WHAT YOU NEED TO DO:
Exact copy, pictures excluded: print the lines from the one with "This screenshot has width=954, height=630." through the final line of the records.

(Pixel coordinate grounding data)
........
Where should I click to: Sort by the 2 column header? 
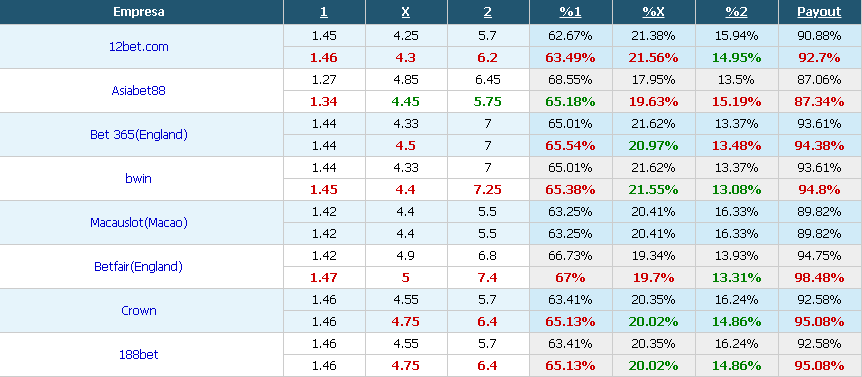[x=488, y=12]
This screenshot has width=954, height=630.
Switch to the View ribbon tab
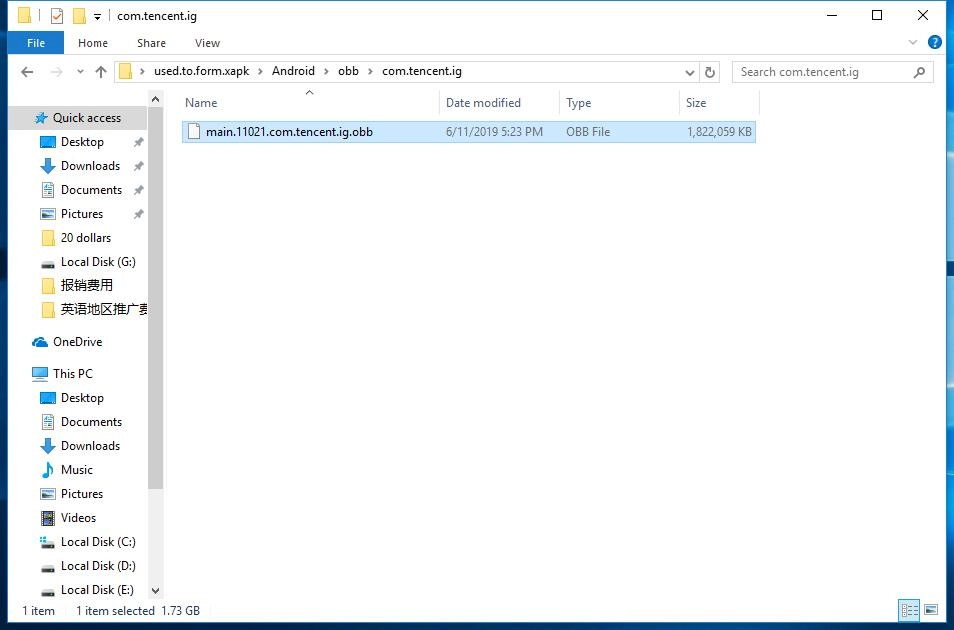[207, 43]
........
SOLUTION FOR THIS TASK:
This screenshot has width=954, height=630.
Switch to the View ribbon tab
[207, 43]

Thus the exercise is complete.